A 3D image of an AOB Gr cell. (A) A drawing of a prepared rat AOB slice (upper panel) and the position of a biocytin-injected Gr cell (red cross, upper panel), and a joint image of differential interference and fluorescence of the slice reacted with avidin-FITC-gold (lower panel). Scale bar = 200 μm. (B) A confocal fluorescent image of the injected cell. The red dotted line indicates the border between the MTL, the olfactory tract layer (OTL), and the GRL. The red box indicates the area observed with electron microscopy corresponding to the 3D image of C. Scale bar = 50 μm. (C) 3D reconstruction of the apical dendrite in B by serial electron micrograph. The green is the injected dendrite, and the yellow structures indicate the neuron's dendritic spines. The white structures are filopodia-like structures.
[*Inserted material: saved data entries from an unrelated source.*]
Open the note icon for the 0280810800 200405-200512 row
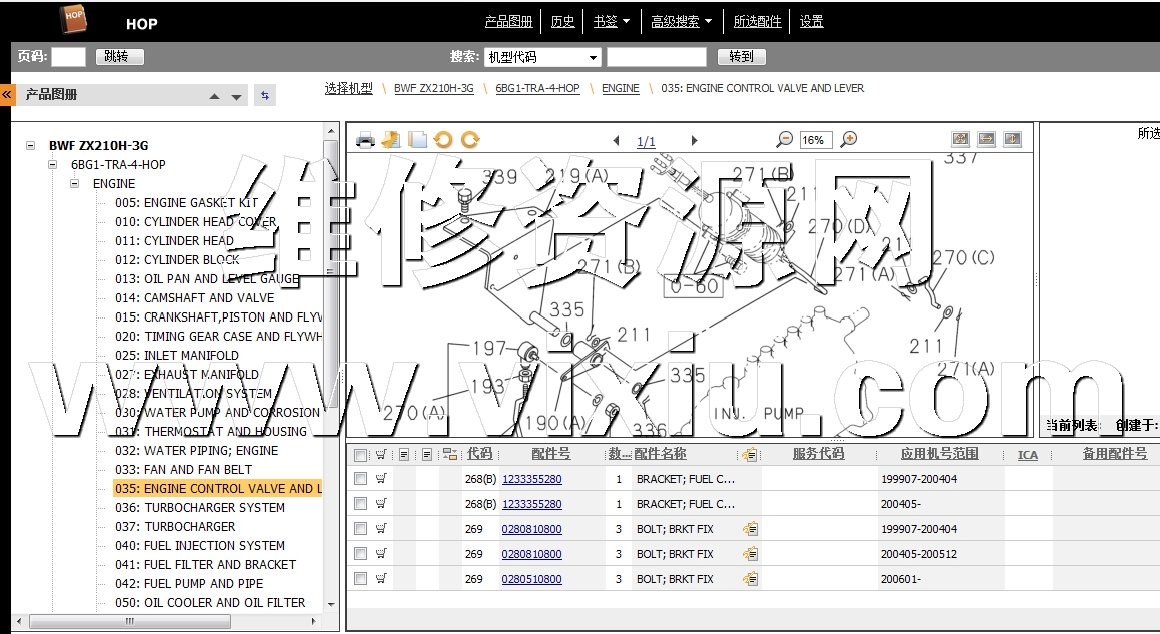The width and height of the screenshot is (1160, 634). tap(750, 554)
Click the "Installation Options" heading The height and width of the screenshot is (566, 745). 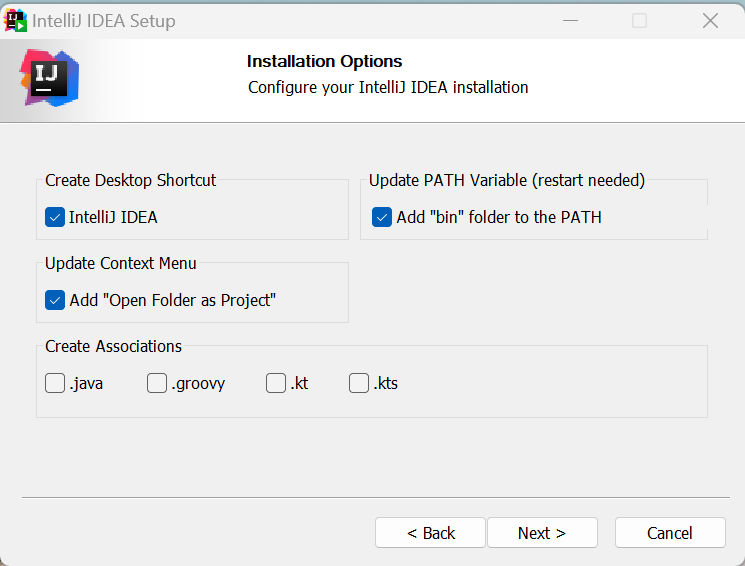tap(325, 62)
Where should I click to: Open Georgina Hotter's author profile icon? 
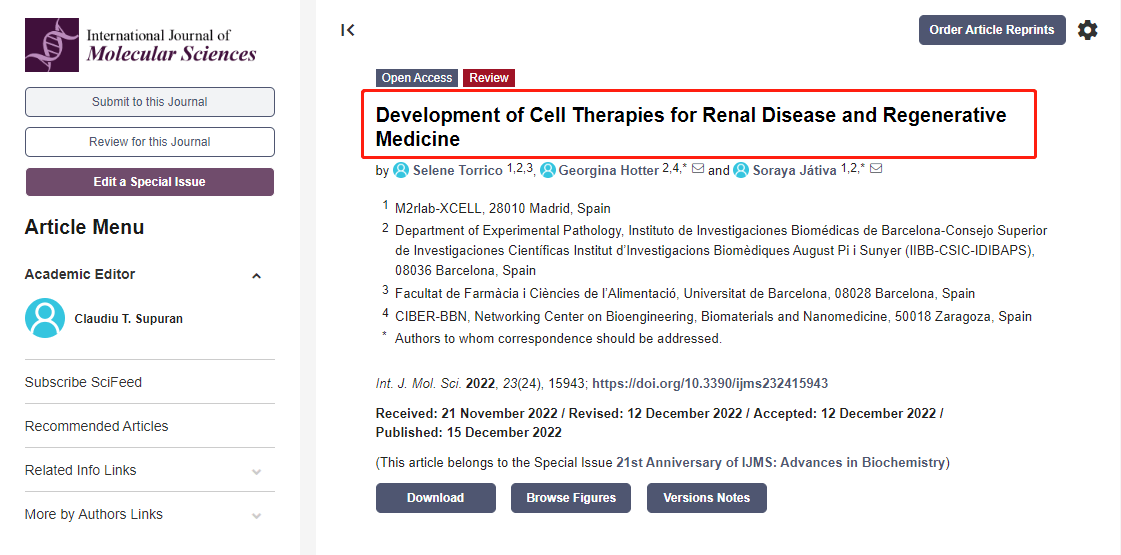tap(548, 170)
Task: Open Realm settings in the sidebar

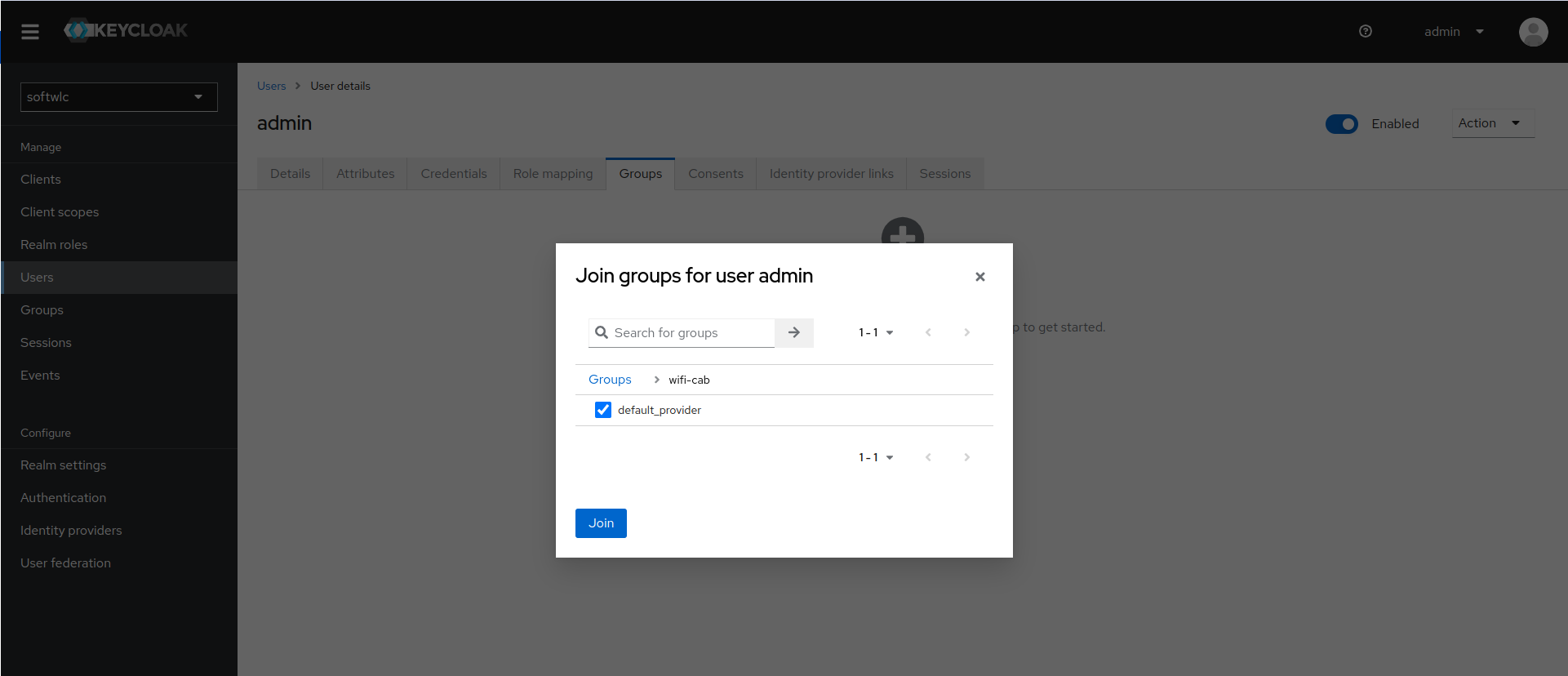Action: (x=64, y=465)
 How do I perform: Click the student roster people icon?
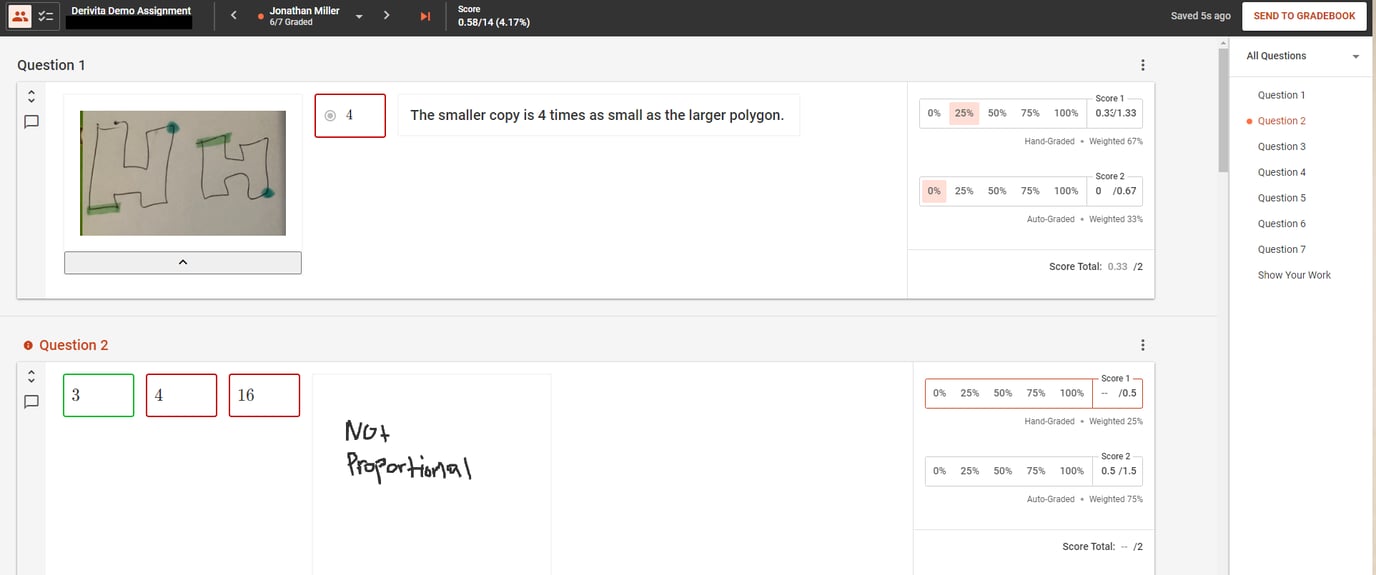click(x=19, y=17)
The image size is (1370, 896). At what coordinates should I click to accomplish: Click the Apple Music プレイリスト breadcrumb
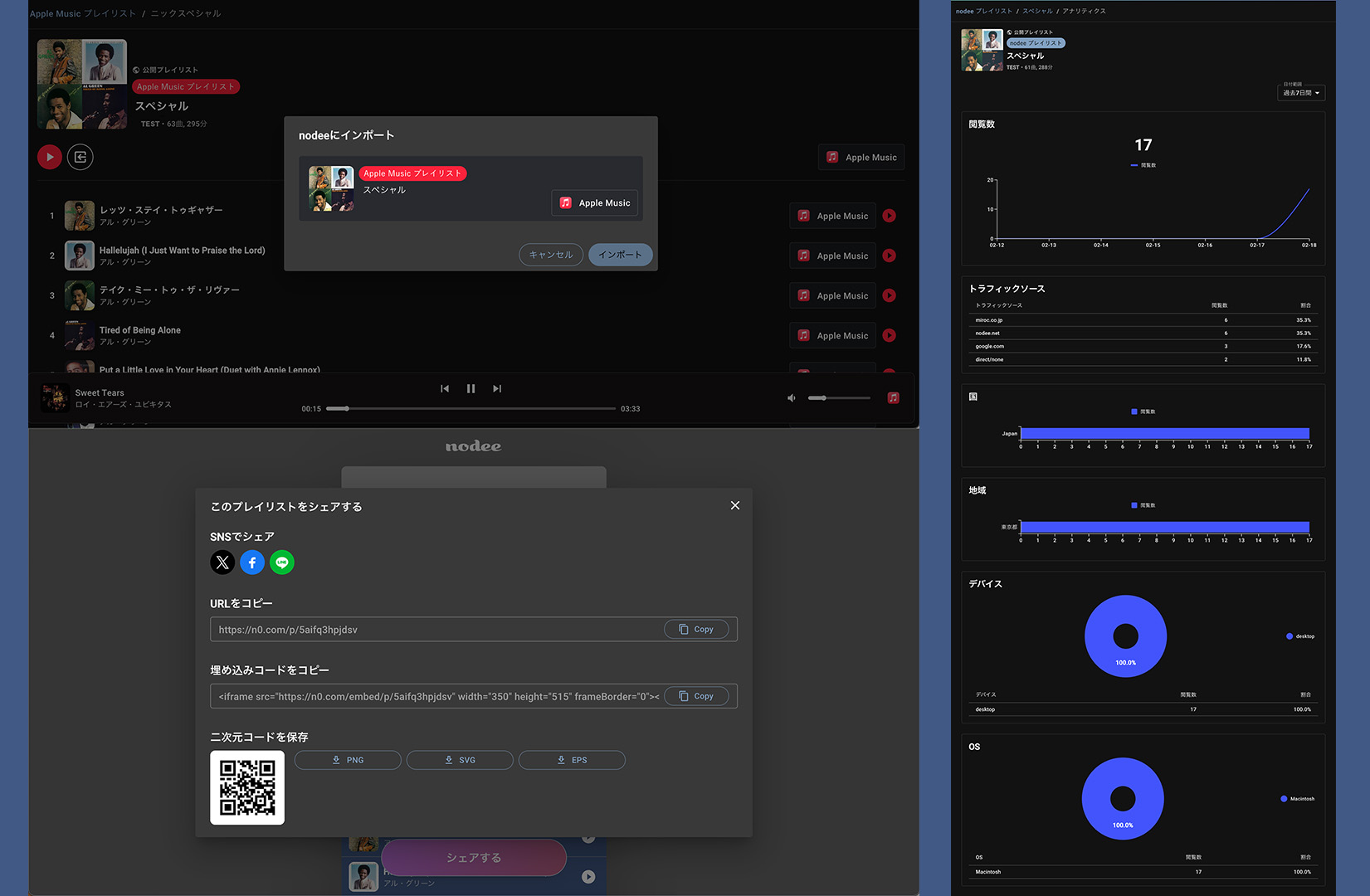pyautogui.click(x=82, y=13)
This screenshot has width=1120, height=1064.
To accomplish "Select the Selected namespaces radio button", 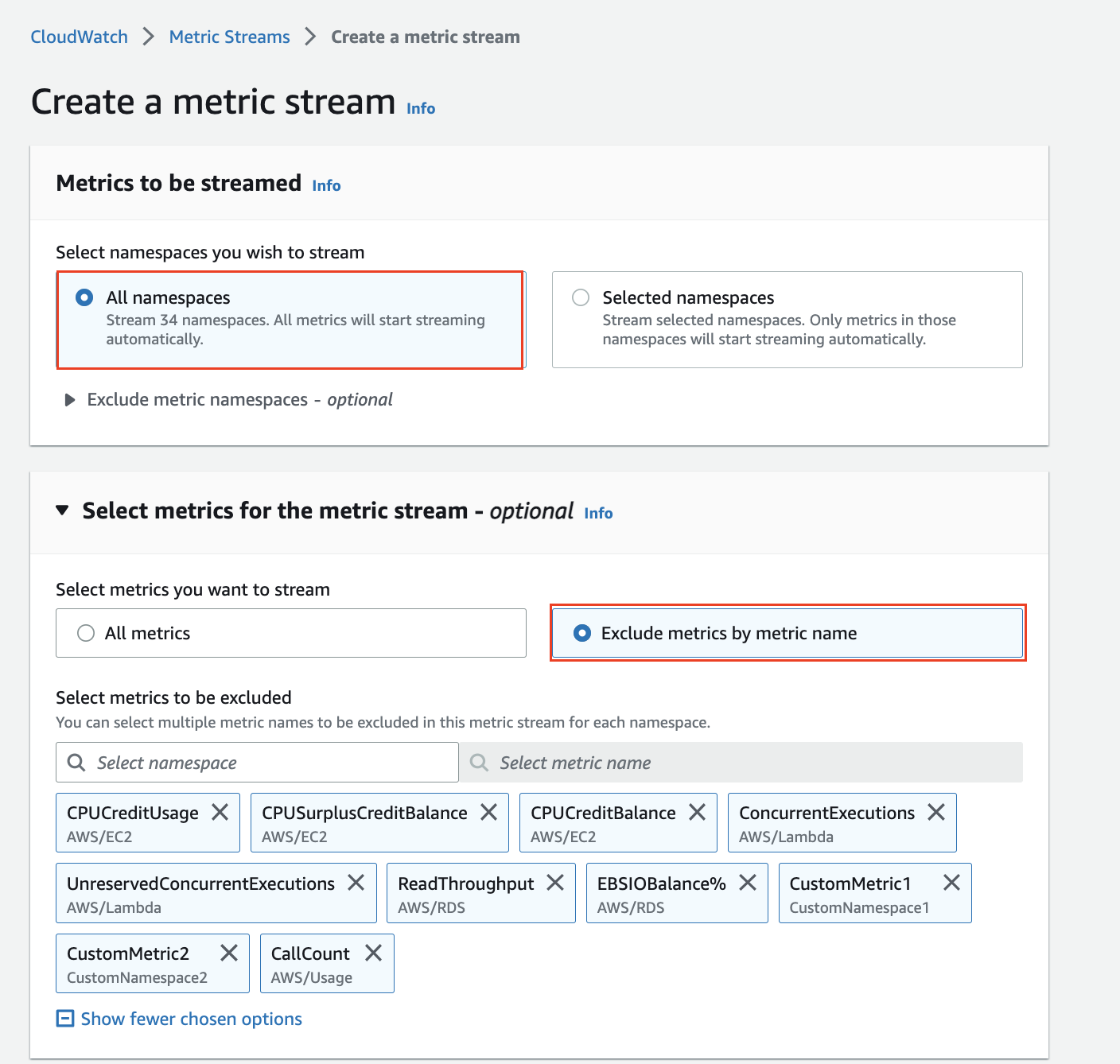I will click(580, 297).
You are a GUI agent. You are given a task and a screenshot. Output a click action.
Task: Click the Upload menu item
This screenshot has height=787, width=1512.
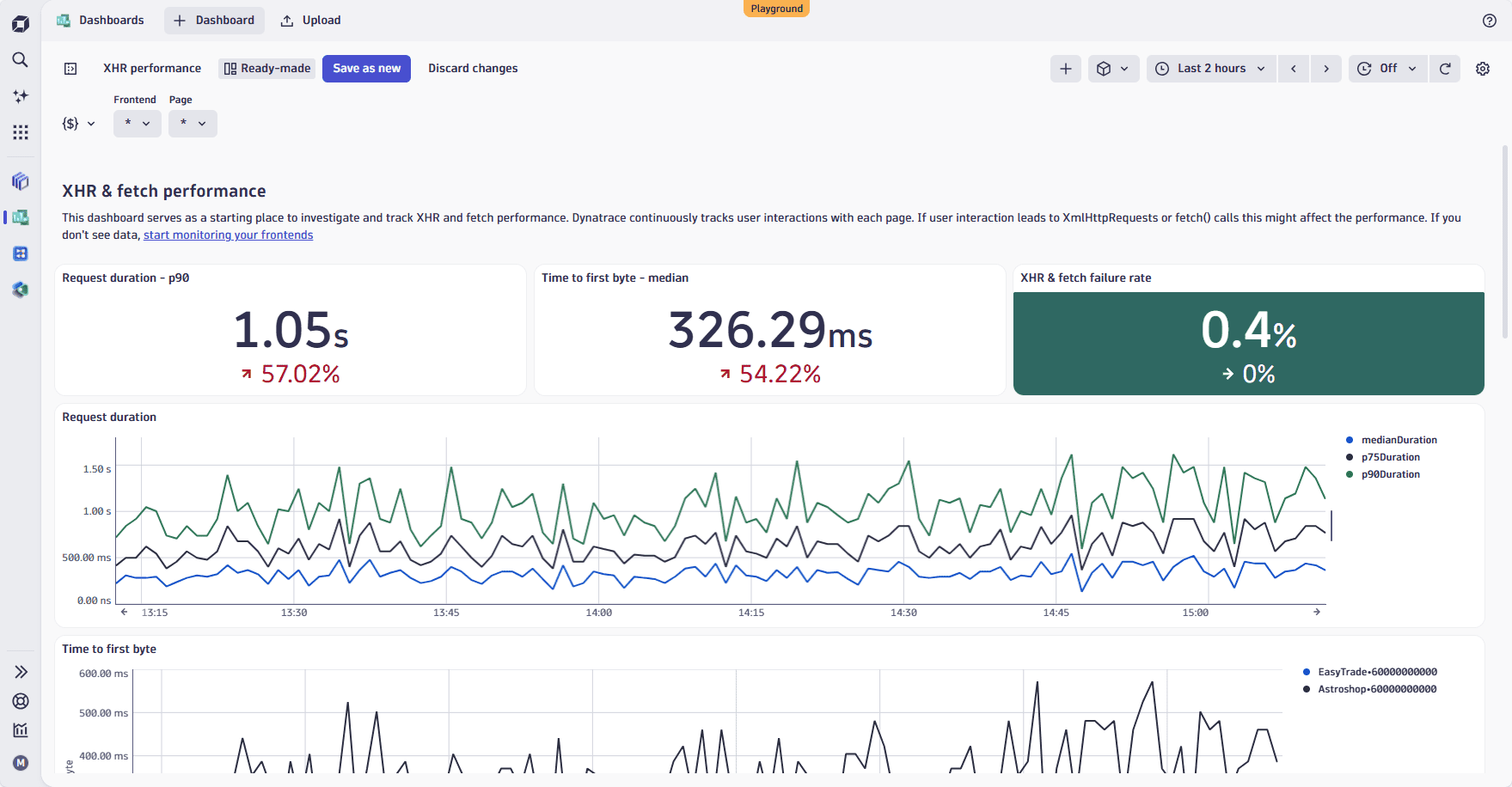click(x=311, y=21)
Arrows indicate synaptic transmission direction. iSSs (mainly excitatory synapses) are labeled in red, oSSs (all inhibitory synapses) are labeled in blue, and bidirectional arrows indicate RSs. Orange boxes indicate the areas shown in D,E. Scale bar = 10 μm. (D and E) An example of 3D morphology of the spine containing the iSS (iSS3 in C) and the gemmule containing the RS (RS10 in C). The 3D image (left panels) was reconstructed with the serial electron micrograph of a labeled spine by silver-enhances gold particles (right panels). Numbers on the right panels indicate ultrathin section sequence. The asterisk indicates the same section of the low-magnification panel (upper). Arrows indicate synaptic transmission direction. Red and blue areas indicate the locations and sizes of synaptic sites (red, PSD of the labeled cell; blue, PSD of a paired MT cell). Ax: axon-like structure. White scale bar = 500 nm (in D) and 1 μm (in E). Black scale bar = 500 nm (in D), 1 μm (low-magnification photo in E), and 500 nm (high-magnification photos in E).

Figure 4

Schematic summarizing RS location and function. (A) A simplified model of the MOB intrabulbar circuit. Mitral cells receive odor input from olfactory receptor neurons (ORN) and then send olfactory information to the olfactory cortex through the lateral olfactory tract (LOT). Mitral cells receive inhibitory input from mainly periglomerular (PG) and Gr cells. Gr cell spines form RSs with mitral cells primarily on secondary dendrites. This dendrodendritic signaling is driven by mitral cell soma depolarization. RSs act through lateral inhibition and self inhibition after depolarization for effective discrimination. Black arrow indicates the dendritic conduction of excitatory odor cues. (B) A simplified model of the AOB intrabulbar circuit. MT cells receive chemical information from vomeronasal receptor neurons (VRN) through several glomeruli and then send the information to the medial amygdala (MeA). PG cells in the AOB are not as numerous as in the MOB. MT cells in the AOB form RSs with Gr cells on primary dendrites. RSs in the AOB act as gate keeper before relaying the chemical cue to cell somas. Black arrow indicates the dendritic conduction of excitatory chemical signals, and dotted line indicates the attenuation of excitation.